Supplied data Block Start
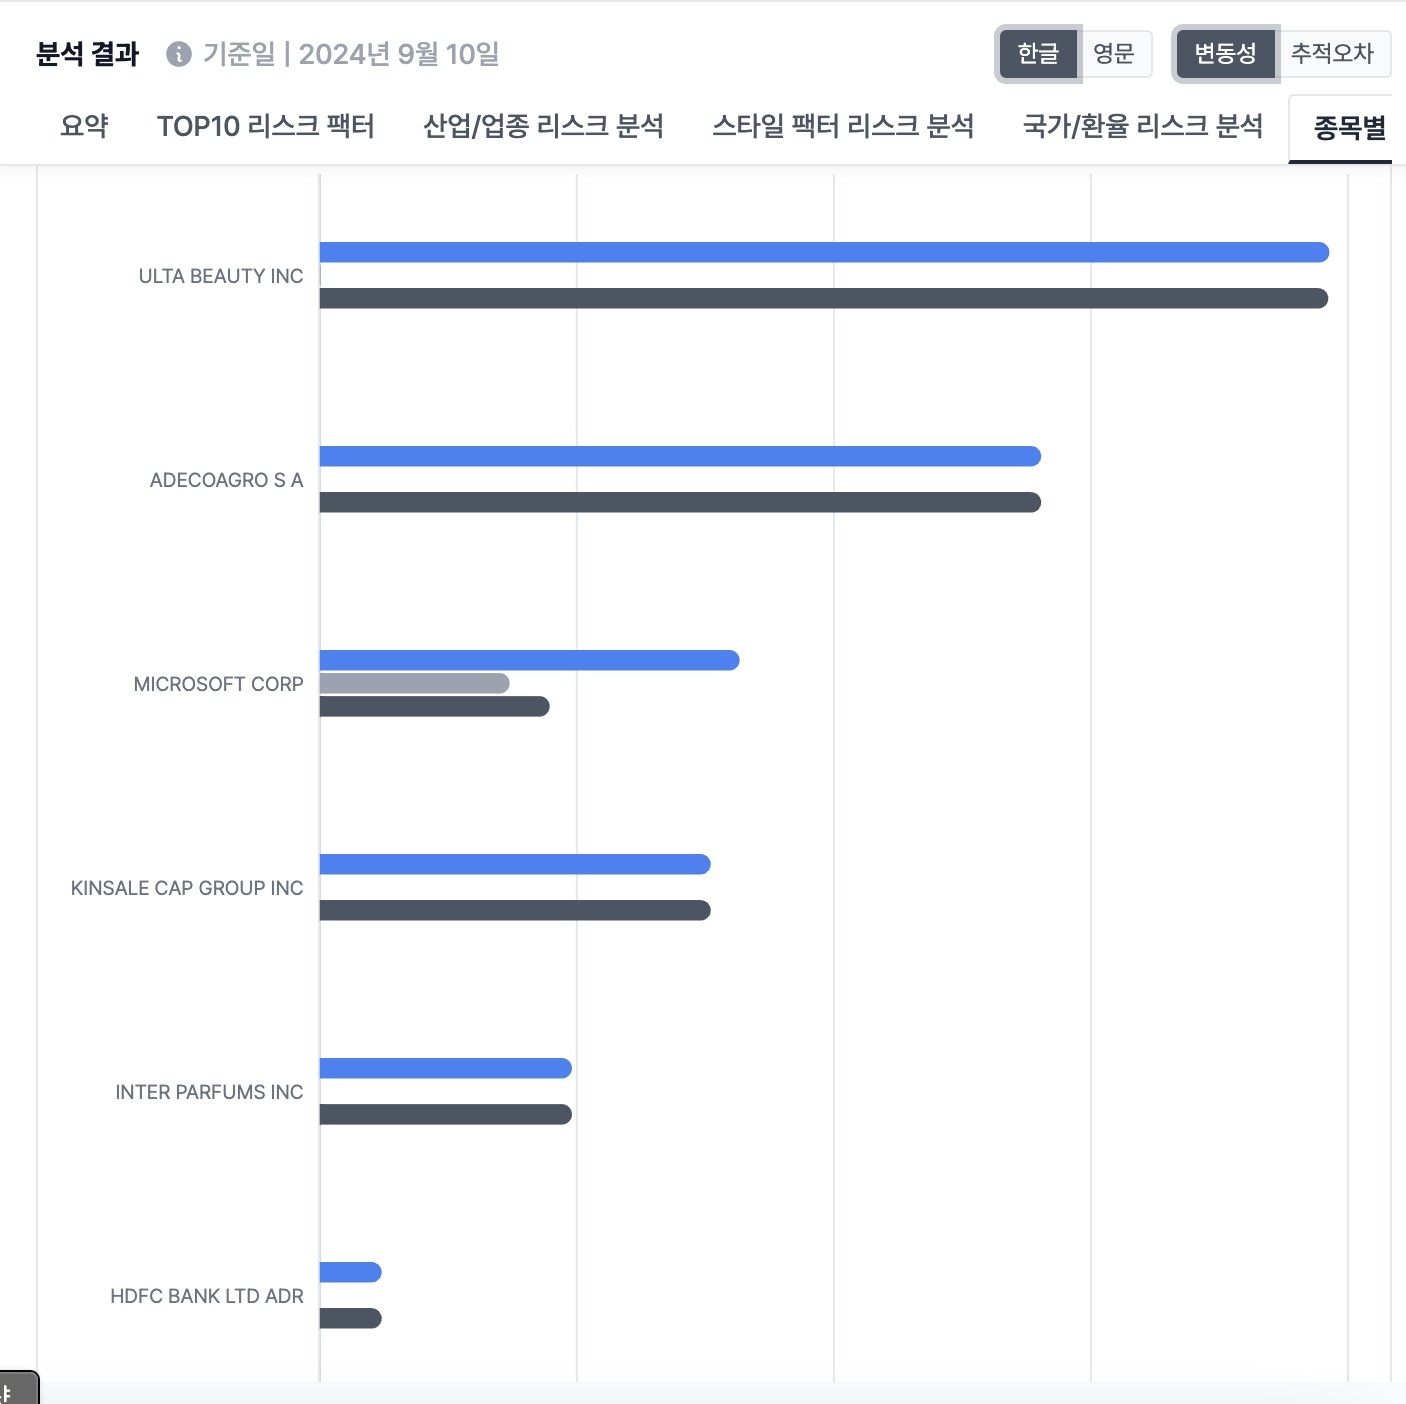Click the dark bar for KINSALE CAP GROUP INC
The image size is (1406, 1404).
tap(515, 910)
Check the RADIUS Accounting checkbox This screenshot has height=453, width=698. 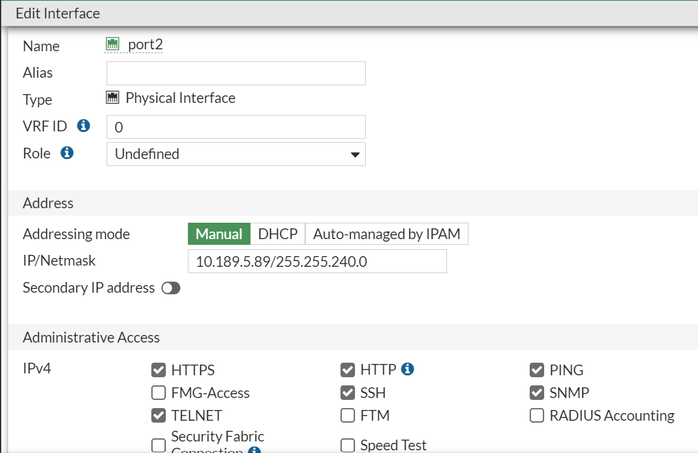coord(538,416)
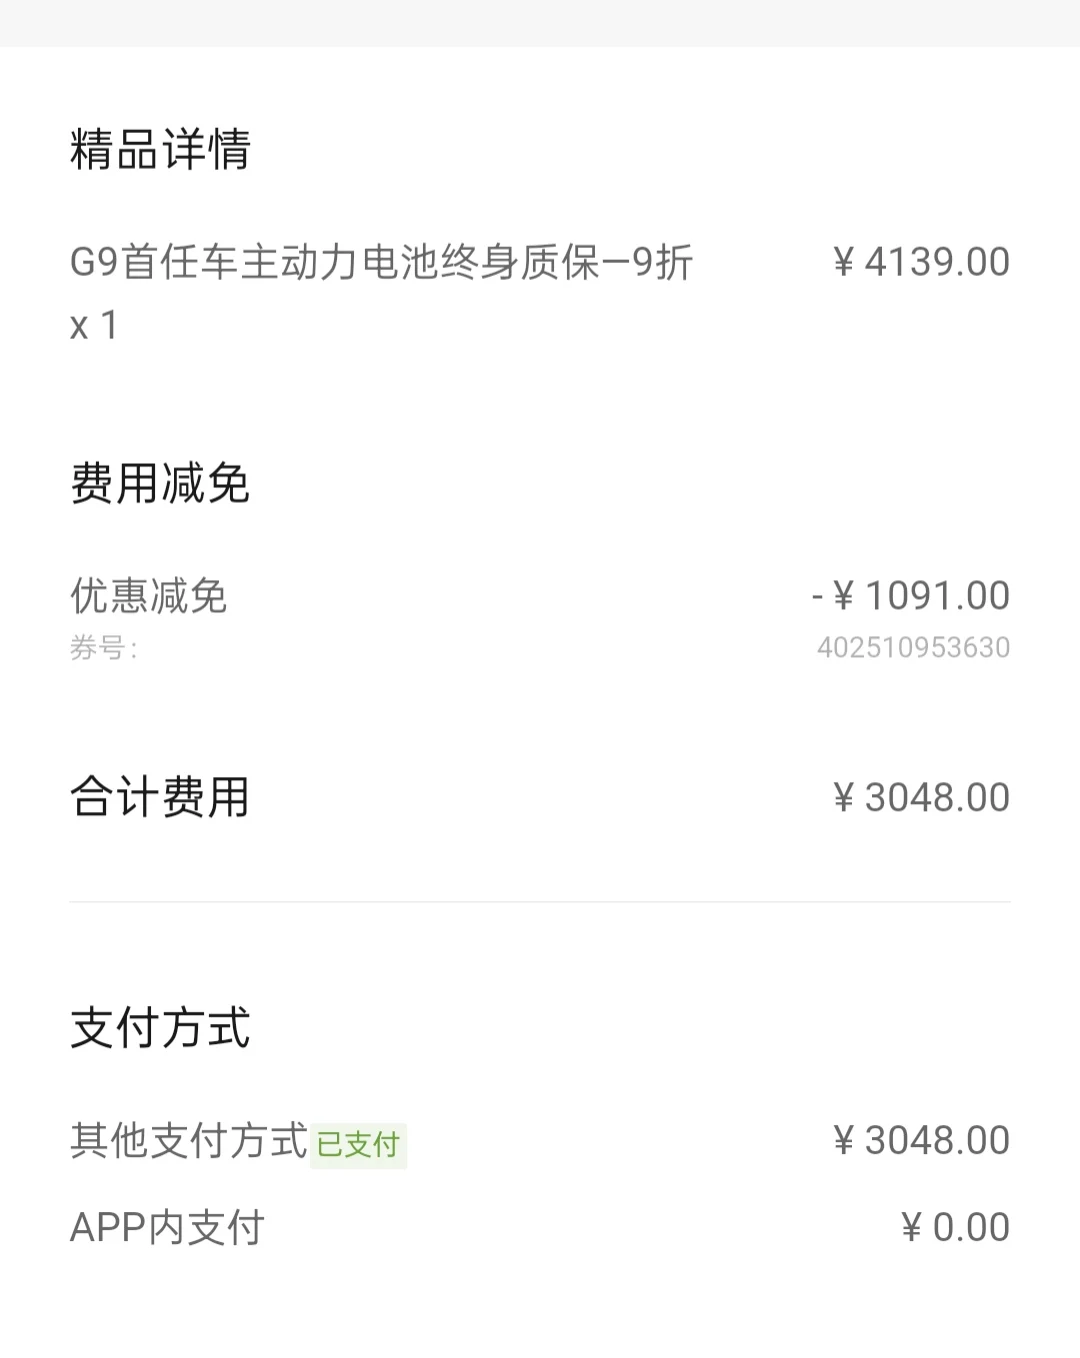Select the APP内支付 payment label
This screenshot has width=1080, height=1358.
click(167, 1227)
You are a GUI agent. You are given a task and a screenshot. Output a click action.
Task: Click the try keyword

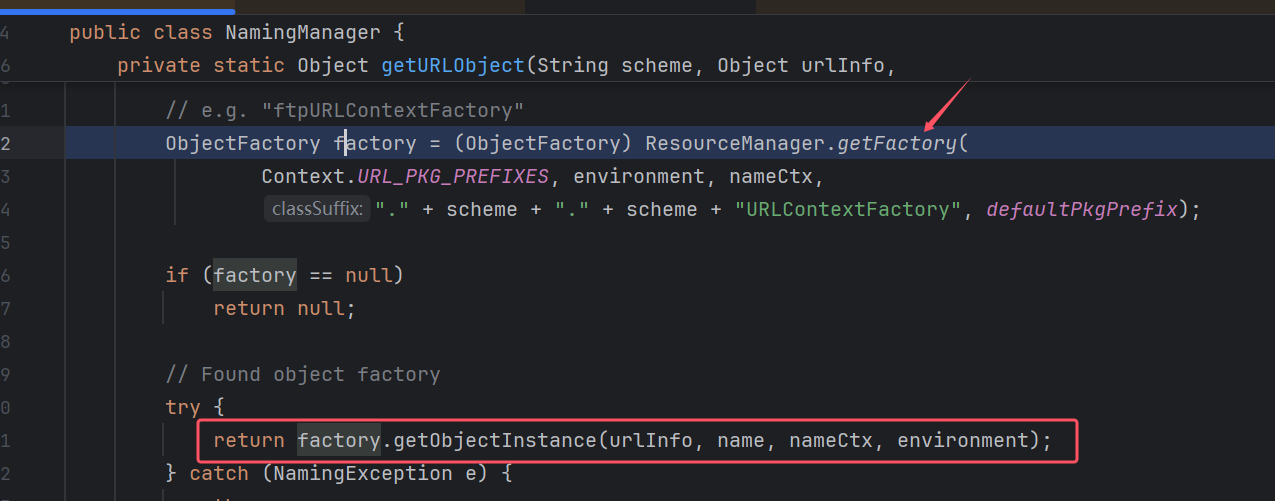click(x=183, y=407)
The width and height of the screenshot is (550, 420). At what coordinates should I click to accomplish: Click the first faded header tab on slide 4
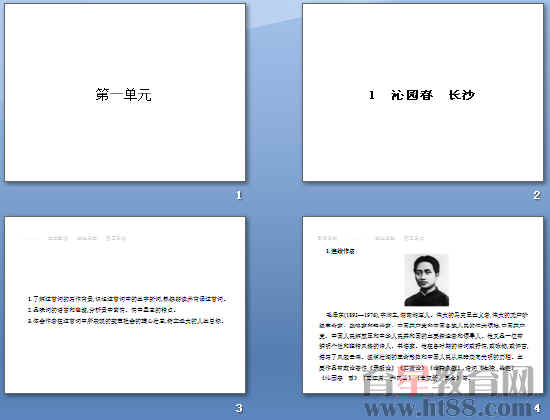point(327,238)
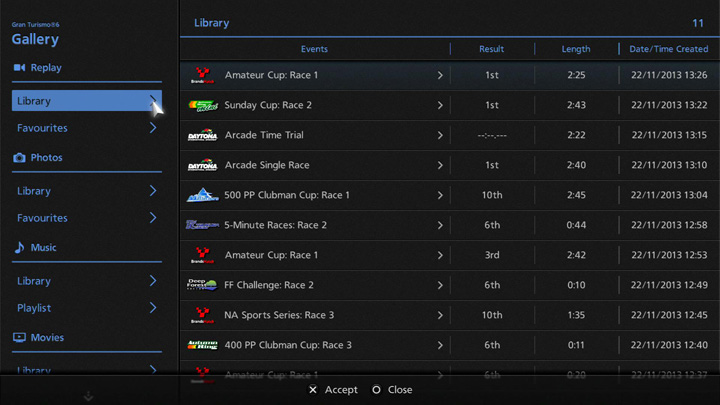The image size is (720, 405).
Task: Expand the Music Playlist chevron
Action: 153,308
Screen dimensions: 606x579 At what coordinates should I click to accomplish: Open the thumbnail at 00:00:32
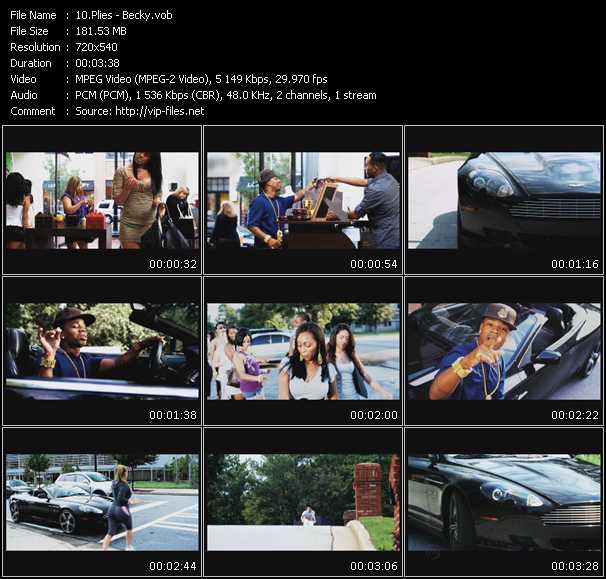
Supplied data Block End
__Exercise description__
What you give back should be exactly the lines from the line holding "Task: Click the try keyword" through the final line of the material, both ends included, and please leave out the pictures.

__Exercise response__
Task: Click the try keyword

click(x=183, y=407)
The width and height of the screenshot is (550, 420). At what coordinates should I click to accomplish: Click the first faded header tab on slide 4
point(327,238)
The image size is (720, 405).
Task: Expand the Music Playlist chevron
Action: 153,308
Screen dimensions: 606x579 At what coordinates should I click to accomplish: Open the thumbnail at 00:00:32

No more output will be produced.